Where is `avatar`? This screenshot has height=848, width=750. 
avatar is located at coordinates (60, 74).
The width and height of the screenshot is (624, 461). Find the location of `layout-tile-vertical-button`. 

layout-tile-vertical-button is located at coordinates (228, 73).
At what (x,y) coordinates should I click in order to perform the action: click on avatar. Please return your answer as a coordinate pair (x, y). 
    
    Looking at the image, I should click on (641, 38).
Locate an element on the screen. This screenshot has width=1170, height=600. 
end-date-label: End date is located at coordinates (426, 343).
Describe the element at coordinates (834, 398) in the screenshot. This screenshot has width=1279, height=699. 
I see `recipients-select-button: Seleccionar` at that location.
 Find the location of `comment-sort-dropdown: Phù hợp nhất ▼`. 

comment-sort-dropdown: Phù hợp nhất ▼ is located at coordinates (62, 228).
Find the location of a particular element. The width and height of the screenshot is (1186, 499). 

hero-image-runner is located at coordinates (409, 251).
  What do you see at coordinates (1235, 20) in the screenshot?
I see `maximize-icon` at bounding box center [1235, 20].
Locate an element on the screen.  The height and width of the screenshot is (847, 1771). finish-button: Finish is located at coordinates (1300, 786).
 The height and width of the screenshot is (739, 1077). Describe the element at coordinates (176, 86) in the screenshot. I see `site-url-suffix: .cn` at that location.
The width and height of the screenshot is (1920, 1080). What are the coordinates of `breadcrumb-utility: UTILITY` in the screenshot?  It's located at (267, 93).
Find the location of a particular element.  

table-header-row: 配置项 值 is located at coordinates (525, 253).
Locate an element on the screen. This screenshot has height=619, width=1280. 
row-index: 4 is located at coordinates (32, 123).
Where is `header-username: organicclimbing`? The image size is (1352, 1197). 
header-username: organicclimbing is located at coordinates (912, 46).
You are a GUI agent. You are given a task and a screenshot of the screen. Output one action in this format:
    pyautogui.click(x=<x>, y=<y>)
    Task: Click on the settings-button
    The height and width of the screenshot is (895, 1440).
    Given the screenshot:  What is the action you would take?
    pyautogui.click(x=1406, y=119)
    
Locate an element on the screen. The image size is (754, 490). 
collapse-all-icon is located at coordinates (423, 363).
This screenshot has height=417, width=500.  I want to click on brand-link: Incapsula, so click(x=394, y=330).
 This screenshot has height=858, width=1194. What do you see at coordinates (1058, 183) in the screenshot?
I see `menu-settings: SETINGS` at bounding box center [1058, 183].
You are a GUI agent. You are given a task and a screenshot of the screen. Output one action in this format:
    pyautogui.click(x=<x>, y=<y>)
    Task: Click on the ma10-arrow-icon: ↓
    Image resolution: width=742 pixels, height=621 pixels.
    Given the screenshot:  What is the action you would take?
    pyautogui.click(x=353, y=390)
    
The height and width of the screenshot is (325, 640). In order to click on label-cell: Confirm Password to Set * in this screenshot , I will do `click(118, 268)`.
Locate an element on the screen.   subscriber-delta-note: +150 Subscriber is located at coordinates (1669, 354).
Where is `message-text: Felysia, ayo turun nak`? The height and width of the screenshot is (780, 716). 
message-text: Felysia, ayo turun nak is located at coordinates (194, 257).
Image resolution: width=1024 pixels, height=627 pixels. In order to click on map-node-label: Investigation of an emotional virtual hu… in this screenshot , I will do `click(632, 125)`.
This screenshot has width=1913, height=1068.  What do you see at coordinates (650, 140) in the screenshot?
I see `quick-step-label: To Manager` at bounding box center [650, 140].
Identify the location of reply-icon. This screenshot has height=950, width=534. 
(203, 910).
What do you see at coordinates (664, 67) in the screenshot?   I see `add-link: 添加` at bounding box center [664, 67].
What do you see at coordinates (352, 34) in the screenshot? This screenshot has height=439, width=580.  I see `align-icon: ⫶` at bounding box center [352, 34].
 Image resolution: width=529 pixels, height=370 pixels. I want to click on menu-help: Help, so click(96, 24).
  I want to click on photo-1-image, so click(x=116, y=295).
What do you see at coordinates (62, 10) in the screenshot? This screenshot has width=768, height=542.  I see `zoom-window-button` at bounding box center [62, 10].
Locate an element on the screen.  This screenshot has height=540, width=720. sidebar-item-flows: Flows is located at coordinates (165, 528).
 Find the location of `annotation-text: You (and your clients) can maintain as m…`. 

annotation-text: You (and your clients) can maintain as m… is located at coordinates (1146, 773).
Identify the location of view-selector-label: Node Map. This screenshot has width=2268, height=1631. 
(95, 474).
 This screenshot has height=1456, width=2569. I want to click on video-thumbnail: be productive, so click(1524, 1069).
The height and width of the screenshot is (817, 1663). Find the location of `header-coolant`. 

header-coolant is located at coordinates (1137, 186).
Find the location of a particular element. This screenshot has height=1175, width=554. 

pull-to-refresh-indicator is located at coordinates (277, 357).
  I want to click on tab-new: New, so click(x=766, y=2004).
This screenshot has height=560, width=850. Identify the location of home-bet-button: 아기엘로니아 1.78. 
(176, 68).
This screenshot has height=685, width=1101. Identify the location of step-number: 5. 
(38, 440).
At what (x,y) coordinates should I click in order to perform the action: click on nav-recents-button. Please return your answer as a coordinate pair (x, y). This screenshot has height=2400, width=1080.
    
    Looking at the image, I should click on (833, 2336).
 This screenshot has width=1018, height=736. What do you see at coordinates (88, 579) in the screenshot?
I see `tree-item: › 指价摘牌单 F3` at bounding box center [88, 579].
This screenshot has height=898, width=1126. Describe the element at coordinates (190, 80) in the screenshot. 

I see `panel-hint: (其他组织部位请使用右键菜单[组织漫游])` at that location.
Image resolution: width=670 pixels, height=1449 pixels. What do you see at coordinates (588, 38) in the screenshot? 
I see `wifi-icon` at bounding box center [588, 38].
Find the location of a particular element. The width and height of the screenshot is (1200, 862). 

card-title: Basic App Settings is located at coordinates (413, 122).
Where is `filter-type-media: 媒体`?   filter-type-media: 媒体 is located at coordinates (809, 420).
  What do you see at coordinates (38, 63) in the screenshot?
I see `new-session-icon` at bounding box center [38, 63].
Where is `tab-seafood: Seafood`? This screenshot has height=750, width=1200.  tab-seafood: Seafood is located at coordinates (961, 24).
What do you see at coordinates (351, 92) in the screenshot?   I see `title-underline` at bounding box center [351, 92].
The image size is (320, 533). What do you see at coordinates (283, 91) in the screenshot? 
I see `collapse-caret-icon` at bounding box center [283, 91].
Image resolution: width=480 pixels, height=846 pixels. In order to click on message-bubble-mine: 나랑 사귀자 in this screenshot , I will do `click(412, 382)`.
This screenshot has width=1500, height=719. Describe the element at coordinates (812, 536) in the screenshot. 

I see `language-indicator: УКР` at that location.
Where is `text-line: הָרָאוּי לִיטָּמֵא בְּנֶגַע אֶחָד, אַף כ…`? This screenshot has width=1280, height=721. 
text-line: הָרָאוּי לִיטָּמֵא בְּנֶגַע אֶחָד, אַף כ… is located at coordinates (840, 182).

__Aim of the task__: Output the items word for word, starting with the line that contains "Image resolution: width=670" and ending with the line that contains "Image resolution: width=480", with both of those lines included.

__Result of the exercise__:
Image resolution: width=670 pixels, height=1449 pixels. What do you see at coordinates (588, 38) in the screenshot? 
I see `wifi-icon` at bounding box center [588, 38].
Find the location of a particular element. The width and height of the screenshot is (1200, 862). 

card-title: Basic App Settings is located at coordinates (413, 122).
Where is `filter-type-media: 媒体`?   filter-type-media: 媒体 is located at coordinates (809, 420).
  What do you see at coordinates (38, 63) in the screenshot?
I see `new-session-icon` at bounding box center [38, 63].
Where is `tab-seafood: Seafood`? This screenshot has height=750, width=1200.  tab-seafood: Seafood is located at coordinates (961, 24).
What do you see at coordinates (351, 92) in the screenshot?   I see `title-underline` at bounding box center [351, 92].
The image size is (320, 533). What do you see at coordinates (283, 91) in the screenshot? 
I see `collapse-caret-icon` at bounding box center [283, 91].
Image resolution: width=480 pixels, height=846 pixels. In order to click on message-bubble-mine: 나랑 사귀자 in this screenshot , I will do `click(412, 382)`.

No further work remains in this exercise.